Reputation: 1035
Reversing an integer
I am trying to write a function which takes an input number and outputs the number in reverse order.
Ie:
Input -> 25 Output -> 52
Input -> 125 Output -> 521
I am new to lisp, if its helpful here is the working function in c++
function.cpp
int revs(int rev, int n)
{
if (n <= 0)
return rev;
return revs((rev * 10) + (n % 10), n/10);
}
I have written it in Racket as follows:
(define (revs rev n)
(if (<= n 0)
rev
(revs (+ (* rev 10) (modulo n 10)) (/ n 10))))
But when I run it with (revs 0 125) I get this error:
modulo: contract violation
expected: integer?
given: 25/2
argument position: 1st
other arguments...:
10
Certainly I am doing something incorrect here, but I am unsure of what I am missing.
Upvotes: 4
Views: 3068
Answers (5)
Reputation: 1126
With recursion, you can do something like:
#lang racket
(define (reverse-num n)
(let f ([acc 0]
[n n])
(cond
[(zero? n) acc]
[else (f (+ (* acc 10) (modulo n 10)) (quotient n 10))])))
Upvotes: 0
Reputation: 121
Here is my solution for this problem
(define (reverseInt number)
(define (loop number reversedNumber)
(if (= number 0)
reversedNumber
(let ((lastDigit (modulo number 10)))
(loop (/ (- number lastDigit) 10) (+ (* reversedNumber 10) lastDigit)))))
(loop number 0))
Each time we multiply the reversed number by 10 and add the last digit of number.
I hope it makes sense.
Upvotes: 1
Reputation: 3669
Treating the operation lexicographically:
#lang racket
(define (lexicographic-reverse x)
(string->number
(list->string
(reverse
(string->list
(number->string x))))))
Works[1] for any of Racket's numerical types.
[edit 1] "Works," I realized, is context dependent and with a bit of testing shows the implicit assumptions of the operation. My naive lexicographic approach makes a mess of negative integers, e.g. (lexicographic-reverse -47) will produce an error.
However, getting an error rather than -74 might be better when if I am reversing numbers for lexicographic reasons rather than numerical ones because it illuminates the fact that the definition of "reversing a number" is arbitrary.

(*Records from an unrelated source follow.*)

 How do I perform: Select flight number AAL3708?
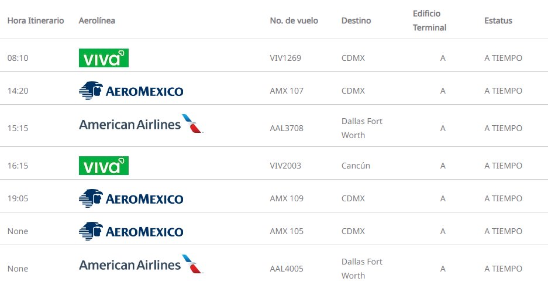pyautogui.click(x=287, y=128)
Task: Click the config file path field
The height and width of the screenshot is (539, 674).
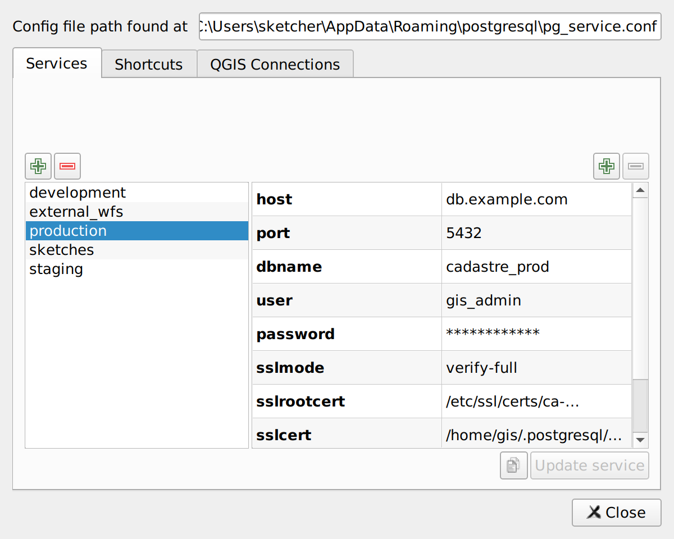Action: pos(430,26)

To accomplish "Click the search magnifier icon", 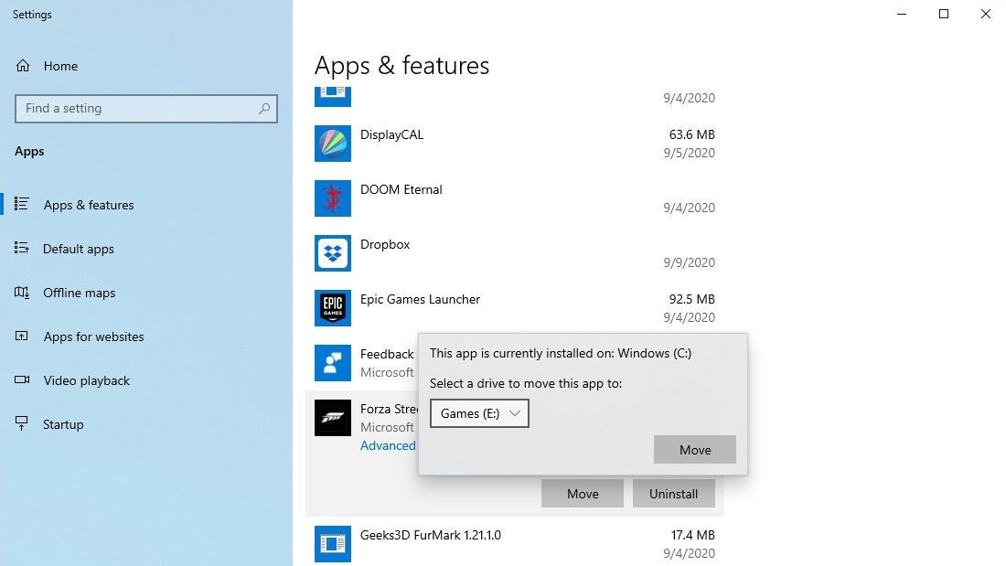I will click(264, 108).
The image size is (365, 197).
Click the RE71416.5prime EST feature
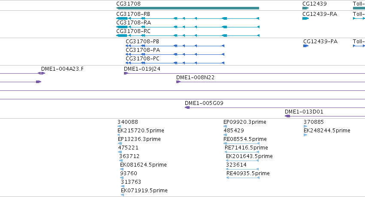coord(242,152)
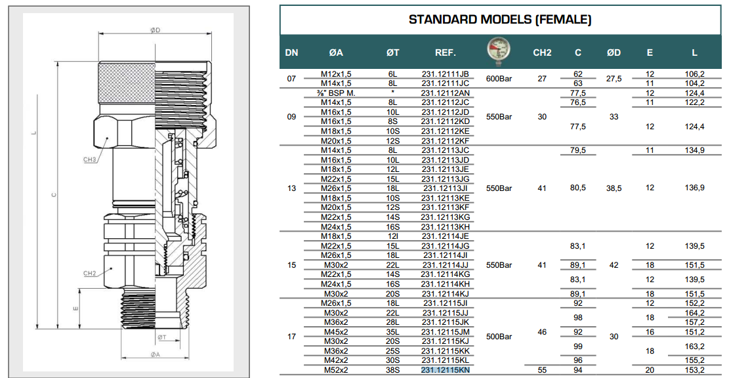Click the pressure gauge icon in table header
Screen dimensions: 729x378
tap(500, 51)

The reverse of 47 could just as well be -74 as 74 because reversing is not a mathematical concept - even though it might remind me of XOR permutation.
How the sign is handled is by a particular reversing function is arbitrary.
#lang racket
;; Reversing a number retains the sign
(define (arbitrary1 x)
(define (f n)
(string->number
(list->string
(reverse
(string->list
(number->string n))))))
(if (>= x 0)
(f x)
(- (f (abs x)))))
;; Reversing a number reverses the sign
(define (arbitrary2 x)
(define (f n)
(string->number
(list->string
(reverse
(string->list
(number->string n))))))
(if (>= x 0)
(- (f x))
(f (abs x))))
The same considerations extend to Racket's other numerical type notations; decisions about reversing exact, inexact, complex, are likewise arbitrary - e.g. what is the reverse of IEEE +inf.0 or +nan.0?
Upvotes: 5
Reputation: 48775
A R6RS version (will work with R7RS with a little effort)
#!r6rs
(import (rnrs)
(srfi :8))
(define (numeric-reverse n)
(let loop ((acc 0) (n n))
(if (zero? n)
acc
(receive (q r) (div-and-mod n 10)
(loop (+ (* acc 10) r) q)))))
A Racket implementation:
#!racket
(require srfi/8)
(define (numeric-reverse n)
(let loop ((acc 0) (n n))
(if (zero? n)
acc
(receive (q r) (quotient/remainder n 10)
(loop (+ (* acc 10) r) q)))))
Upvotes: 0
Reputation: 85913
The division operator / doesn't do integer division, but general division, so when you call, e.g., (/ 25 2), you don't get 12 or 13, but rather the rational 25/2. I think you'd want quotient instead, about which the documentation has:
procedure (quotient n m) → integer? n : integer? m : integer?Returns
(truncate (/ n m)). Examples:> (quotient 10 3) 3 > (quotient -10.0 3) -3.0 > (quotient +inf.0 3) quotient: contract violation expected: integer? given: +inf.0 argument position: 1st other arguments...: 3
Upvotes: 8